Standardized handling practices would help cell therapy sector, study

Cell therapy developers need uniform handling, storage, and usage methods say the authors of a new report examining how the market for centrally manufactured products is evolving. 

The study – published in the Journal of Translational Medicine in April – looked at the role medical center processing labs play in cell therapy distribution and usage and concluded that such facilities will be a potential bottleneck unless handling processes become more uniform. 

“Cell processing laboratories at many academic medical centers are involved with many different autologous products manufactured by several different centralized laboratories.

Image: StockPhotoSecrets

“The handling of these products by medical center-based cell therapy laboratories is complicated and resource-intensive since each centralized manufacturing laboratory has unique methods for labelling, storing, shipping, receiving, thawing, and infusing the cells,” the authors write. 

Uniform handling 

To address this, the authors argue that manufacturers need to come together and develop some industry standard practices.  

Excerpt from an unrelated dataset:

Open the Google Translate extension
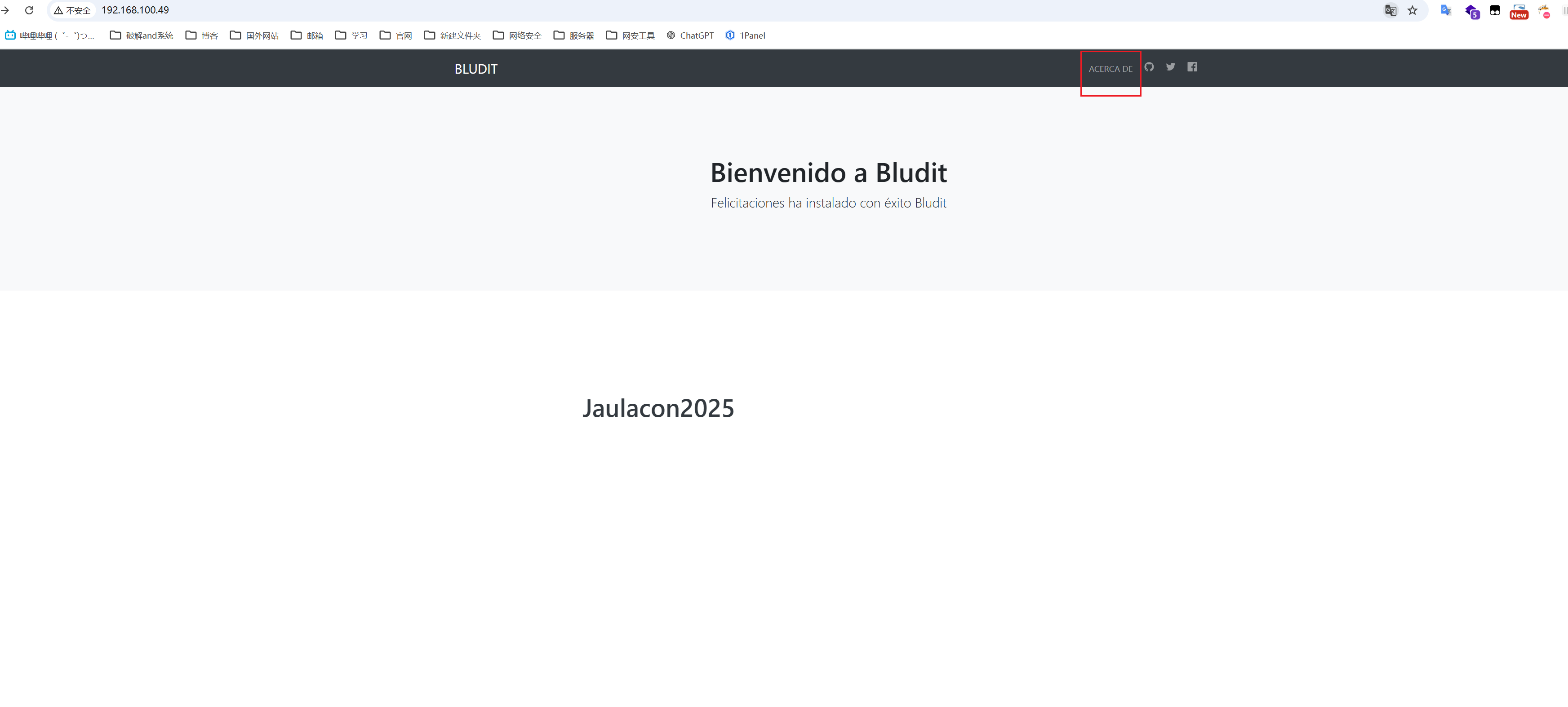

“The field would benefit from the development of more uniform practices. Protecting the intellectual property involved with a biotech’s manufacturing process is important, but this should not impact labelling and shipping of the starting cellular material and receiving, thawing, and infusing the clinical cellular therapy.” 

And, while the authors acknowledge differences between cell therapies mean standardization will also be difficult in some areas, there are still opportunities for the development of best practices and uniform handling methods. 

“While the wide variety of cell types and qualities of cells being used clinically does not allow for the use of a single method, the development and use of best cryopreservation and thawing practices using GMP reagents are needed. Some standardization of the containers used to store the cell therapy, as well as cell infusion sets, would also be worthwhile.” 

Coordination 

The authors also suggest that the development of handling common methods should be overseen by an independent body. 

“The development of a coordinating center similar to those established to facilitate the collection, shipping, and transplantation of hematopoietic stem cells from unrelated donors would also be beneficial.”  

The National Marrow Donor Program (NMDP) – which was established in 1986 and based in Minneapolis, Minnesota – maintains a single donor registry and co-ordinates the collection of donations.